What is text, really? TEI and beyond


All PapersTEI

Encoding history in TEI: A corpus-oriented approach for investigating Tibetan historiography

Mathias Fermer

Keywords: Tibetan biographies, marked-up corpora, quantitative methods, historical network analysis
Permalink: https://gams.uni-graz.at/o:tei2019.189

Encoding history in TEI: A corpus-oriented approach for investigating Tibetan historiography#id_OrgXref.orga472947

Mathias Fermer (mathias.fermer@oeaw.ac.at)

My presentation addresses a system for deriving historical evidence from Tibetan primary sources by applying semantic markup to the texts' key entities (i.e. persons, places, literary works and artefacts). This markup system follows the TEI-P5 guidelines and has been developed in the framework of the Sakya Research web-application (https://sakyaresearch.org/) which holds a large corpus of machine-readable sources in Classical Tibetan, ranging from medieval chronologies and histories to illustrious life stories of Buddhist masters.

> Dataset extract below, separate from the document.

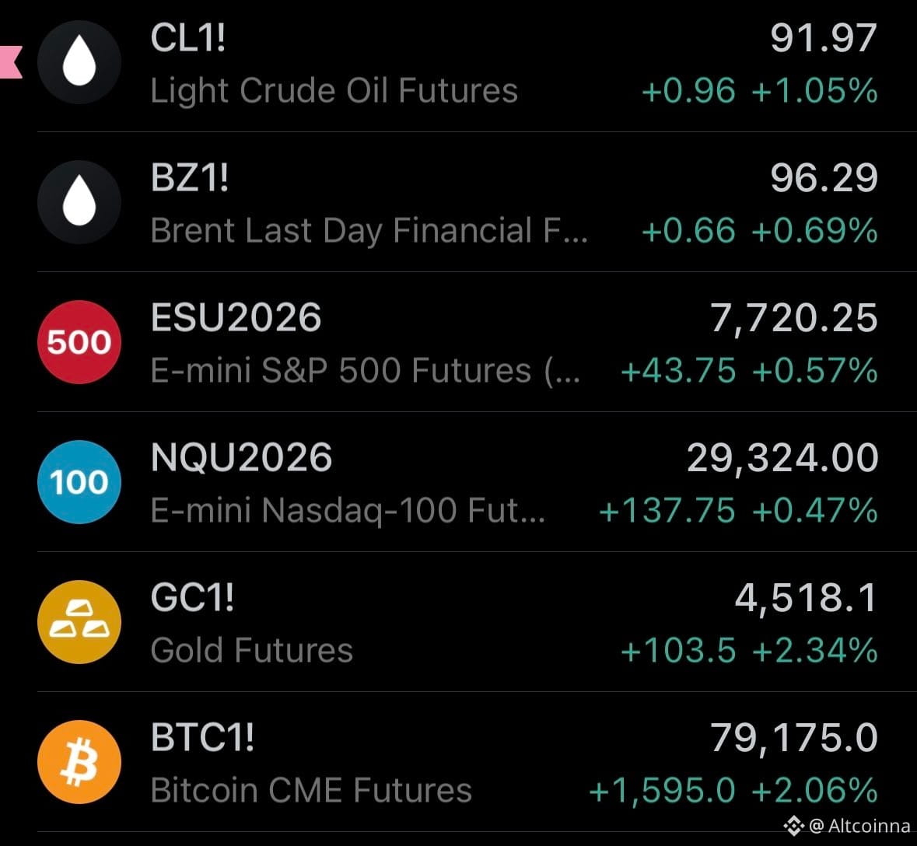Select the blue 100 Nasdaq icon
The image size is (917, 846).
point(79,482)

The markup applied to the digital collection has been designed in line with the historiographical nature of the texts: It captures information about historic agents, the places they visited, as well as artefacts and literary works mentioned in varying contexts along the chronological sequence of the individual texts.

Using TEI-markup in this way has proven particularly useful in my own research for depicting the social, geographical, artistic and doctrinal contexts of the texts' narrative subjects (and their authors). It allowed for tracking teacher-student relationships and exploring the geographic expanse of those masters' regional networks, to give two examples for how the empirical evidence from TEI-encoded texts can be assessed.

I will address the concept behind this markup and its potential for a quantitative, intertextual analysis that goes beyond single texts. What can Tibetan historians gain from markup-technology, if systematically applied to a wider corpus of literature?

I will argue that the data deriving from a consistent annotation of primary literature on a large scale will gradually change our understanding of Tibetan history. At the same time, such a corpus-oriented approach to historiography raises several conceptual and practical questions about how, and in which form encoded information can best be stored, analysed, displayed and reused.